En ningún otro lugar pasamos las tardes de verano en familia tan relajados como asando a la parrilla en el bosque: los adultos no tenemos una cocina que deba ser ordenada y los niños están entusiasmados con las muchas opciones de juego en el bosque. Tú y nosotros disfrutamos al máximo de la parrilla al aire libre

La temporada cálida está aquí, y nos atraen de regreso al bosque para una barbacoa: nos gusta empacar nuestras mochilas el fin de semana y correr o irnos en coche. A diferencia de hacer barbacoas en el jardín o en el balcón, donde el peligro acecha por todas partes (atención, calor, no demasiado cerca de la bombona; no, no se puede jugar al fútbol aquí ahora …), y los padres muchas veces estamos estresados. , pueden Hacer fuego y asar a la parrilla en el bosque todos ayudan y ya se divierten con la preparación. En casa preparamos el picnic juntos, tal vez amamos una masa de pizza para el popular pan de serpiente (la masa preparada de Coop también es maravillosa), picamos verduras y, lo que es más importante, luego empacamos todas nuestras mochilas. Nuestros niños se sienten increíblemente orgullosos cuando se les permite llevar ellos mismos sus provisiones y caminan sin desgana.

Cuando llegas a la zona de barbacoa, primero tienes que recoger leña. Ahora hay muchos lugares donde ya hay leña disponible. Pero incluso allí es divertido llevar los «golpes» grandes y pequeños a la chimenea. Por supuesto, hay periódicos y fósforos en la mochila, por lo que no pasa mucho tiempo hasta que brillan las primeras chispas. Incluso los niños más pequeños pueden ayudar e incluso encender el fuego bajo supervisión.

Mientras el fuego se evapora y poco a poco va emergiendo un buen resplandor, todos van en busca de un palito adecuado para cervelat / Klöpfer y pan de serpiente. Luego, nuestro hijo de seis años talla las brochetas con su navaja de bolsillo para niños, que es «afilada» pero no tiene punta en la parte delantera. Mientras tanto, agita un periódico hacia el fuego. Estamos ahí, pero él lo hace mucho de forma muy independiente.

Tan pronto como las brasas están listas, los niños cortan cuidadosamente los cervelats, creando divertidas figuras y formas. Luego pasa a la parrilla. Aquí el hambre suele ser demasiado grande y se pone a prueba la paciencia de los niños. Así que los padres mantenemos una «vigilancia de las salchichas» y los niños ya se preparan con un paquete de patatas fritas o verduras crudas: pepino, zanahorias, pimientos y compañía. A menudo, la encajera se mordisquea tibia.

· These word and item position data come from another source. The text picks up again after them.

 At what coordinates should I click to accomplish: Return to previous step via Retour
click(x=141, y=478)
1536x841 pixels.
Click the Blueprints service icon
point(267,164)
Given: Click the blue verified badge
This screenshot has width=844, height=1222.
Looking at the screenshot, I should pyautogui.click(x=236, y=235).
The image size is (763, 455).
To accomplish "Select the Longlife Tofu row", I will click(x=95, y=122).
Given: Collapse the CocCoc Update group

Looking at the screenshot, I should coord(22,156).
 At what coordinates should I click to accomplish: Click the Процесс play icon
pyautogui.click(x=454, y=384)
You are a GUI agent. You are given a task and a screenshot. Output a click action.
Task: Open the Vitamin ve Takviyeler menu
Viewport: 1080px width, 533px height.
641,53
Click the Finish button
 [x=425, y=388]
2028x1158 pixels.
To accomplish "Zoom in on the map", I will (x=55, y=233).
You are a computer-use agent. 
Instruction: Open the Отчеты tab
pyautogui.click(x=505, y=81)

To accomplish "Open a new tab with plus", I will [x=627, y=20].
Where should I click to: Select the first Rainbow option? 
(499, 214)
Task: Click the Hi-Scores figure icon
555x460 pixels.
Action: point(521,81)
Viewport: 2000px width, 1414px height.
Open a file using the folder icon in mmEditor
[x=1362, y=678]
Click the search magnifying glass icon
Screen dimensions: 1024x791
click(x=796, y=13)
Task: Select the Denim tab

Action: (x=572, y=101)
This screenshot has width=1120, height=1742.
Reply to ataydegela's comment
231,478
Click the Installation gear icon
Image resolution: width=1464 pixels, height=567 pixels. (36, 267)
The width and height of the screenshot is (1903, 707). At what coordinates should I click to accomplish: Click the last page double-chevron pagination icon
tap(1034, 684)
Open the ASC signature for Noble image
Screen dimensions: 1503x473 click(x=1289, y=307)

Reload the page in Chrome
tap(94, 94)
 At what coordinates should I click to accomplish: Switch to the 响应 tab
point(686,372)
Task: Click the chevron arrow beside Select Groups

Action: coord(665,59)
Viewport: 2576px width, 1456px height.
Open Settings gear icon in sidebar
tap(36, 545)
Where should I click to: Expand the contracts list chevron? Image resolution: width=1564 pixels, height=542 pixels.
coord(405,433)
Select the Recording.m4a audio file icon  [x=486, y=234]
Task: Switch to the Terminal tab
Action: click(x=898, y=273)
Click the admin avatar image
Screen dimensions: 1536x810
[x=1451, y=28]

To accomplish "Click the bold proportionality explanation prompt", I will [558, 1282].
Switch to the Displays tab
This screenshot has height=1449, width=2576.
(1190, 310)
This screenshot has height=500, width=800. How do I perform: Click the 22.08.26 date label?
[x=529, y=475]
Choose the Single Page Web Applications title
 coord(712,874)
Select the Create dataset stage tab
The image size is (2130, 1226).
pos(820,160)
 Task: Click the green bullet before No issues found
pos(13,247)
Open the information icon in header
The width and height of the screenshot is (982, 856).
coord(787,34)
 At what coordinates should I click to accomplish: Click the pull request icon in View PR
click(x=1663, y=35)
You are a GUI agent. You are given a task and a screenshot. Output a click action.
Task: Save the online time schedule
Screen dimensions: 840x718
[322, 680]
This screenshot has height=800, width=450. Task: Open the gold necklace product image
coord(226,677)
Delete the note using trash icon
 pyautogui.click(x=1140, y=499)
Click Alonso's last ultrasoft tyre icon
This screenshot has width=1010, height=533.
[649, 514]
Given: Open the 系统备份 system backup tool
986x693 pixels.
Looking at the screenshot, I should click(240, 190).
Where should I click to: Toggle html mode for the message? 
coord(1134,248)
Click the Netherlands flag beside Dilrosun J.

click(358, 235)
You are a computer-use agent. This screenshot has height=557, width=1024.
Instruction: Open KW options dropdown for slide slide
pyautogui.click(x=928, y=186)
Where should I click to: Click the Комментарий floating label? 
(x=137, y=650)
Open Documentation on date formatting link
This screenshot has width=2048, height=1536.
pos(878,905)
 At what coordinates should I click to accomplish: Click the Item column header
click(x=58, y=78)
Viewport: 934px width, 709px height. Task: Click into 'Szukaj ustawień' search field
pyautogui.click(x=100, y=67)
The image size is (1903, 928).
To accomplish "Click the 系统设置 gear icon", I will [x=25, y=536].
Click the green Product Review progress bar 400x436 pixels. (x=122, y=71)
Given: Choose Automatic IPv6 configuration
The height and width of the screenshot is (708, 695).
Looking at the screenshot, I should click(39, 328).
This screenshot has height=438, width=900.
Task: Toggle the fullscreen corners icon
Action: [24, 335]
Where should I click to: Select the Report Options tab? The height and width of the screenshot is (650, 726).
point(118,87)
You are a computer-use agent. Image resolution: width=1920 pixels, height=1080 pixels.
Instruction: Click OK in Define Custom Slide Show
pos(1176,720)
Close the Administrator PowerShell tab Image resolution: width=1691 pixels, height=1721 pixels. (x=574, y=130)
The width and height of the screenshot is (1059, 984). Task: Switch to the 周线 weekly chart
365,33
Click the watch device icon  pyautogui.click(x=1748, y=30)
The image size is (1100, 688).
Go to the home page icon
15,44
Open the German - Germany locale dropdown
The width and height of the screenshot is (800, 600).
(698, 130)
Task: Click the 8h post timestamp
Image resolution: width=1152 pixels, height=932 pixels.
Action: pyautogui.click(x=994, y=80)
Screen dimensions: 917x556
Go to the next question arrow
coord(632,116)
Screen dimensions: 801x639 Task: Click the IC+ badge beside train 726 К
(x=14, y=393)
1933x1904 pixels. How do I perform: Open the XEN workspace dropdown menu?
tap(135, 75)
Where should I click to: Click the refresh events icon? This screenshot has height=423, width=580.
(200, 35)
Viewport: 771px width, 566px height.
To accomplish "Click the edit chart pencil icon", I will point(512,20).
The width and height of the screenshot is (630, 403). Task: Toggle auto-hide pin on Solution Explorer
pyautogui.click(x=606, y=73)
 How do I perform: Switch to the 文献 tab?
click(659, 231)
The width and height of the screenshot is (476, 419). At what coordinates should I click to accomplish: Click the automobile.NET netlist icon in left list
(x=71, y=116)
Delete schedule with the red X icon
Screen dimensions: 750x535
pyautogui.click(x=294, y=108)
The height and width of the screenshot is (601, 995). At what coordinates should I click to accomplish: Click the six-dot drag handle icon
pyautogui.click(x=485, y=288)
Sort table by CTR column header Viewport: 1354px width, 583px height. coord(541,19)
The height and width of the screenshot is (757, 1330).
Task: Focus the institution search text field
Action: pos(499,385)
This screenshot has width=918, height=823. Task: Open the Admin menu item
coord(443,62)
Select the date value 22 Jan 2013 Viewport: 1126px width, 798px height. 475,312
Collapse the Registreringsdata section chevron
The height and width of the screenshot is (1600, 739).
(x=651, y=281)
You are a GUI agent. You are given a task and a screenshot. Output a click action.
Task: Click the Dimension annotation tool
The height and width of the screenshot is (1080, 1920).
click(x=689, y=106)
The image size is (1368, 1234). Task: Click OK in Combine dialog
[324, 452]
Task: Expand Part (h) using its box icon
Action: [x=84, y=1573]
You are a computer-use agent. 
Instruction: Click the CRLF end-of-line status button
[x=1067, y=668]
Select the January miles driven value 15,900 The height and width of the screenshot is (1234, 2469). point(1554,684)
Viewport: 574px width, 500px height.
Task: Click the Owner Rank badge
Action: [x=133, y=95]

Nuestros niños se apoderan del bosque antes y especialmente después de comer: trepando troncos de árboles o escondites, y si hay un arroyo cerca, se construyen presas diligentemente.

Las refrescantes brasas del fuego son perfectas para el postre: cortar un plátano y su cáscara a lo largo, poner unos trozos de chocolate en el hueco, envolver en papel de aluminio, colocar en las brasas unos minutos y el plátano chocolate está listo – mmmmmh . También funciona con gajos de manzana o pera.

Así termina una maravillosa barbacoa en el bosque: todos están cansados ​​pero felices y esperando la próxima vez. ¡No se olvide! A pesar de la protección contra las garrapatas, siempre traemos polizones a casa, ¡así que controle las garrapatas para que la diversión en el bosque no tenga consecuencias negativas!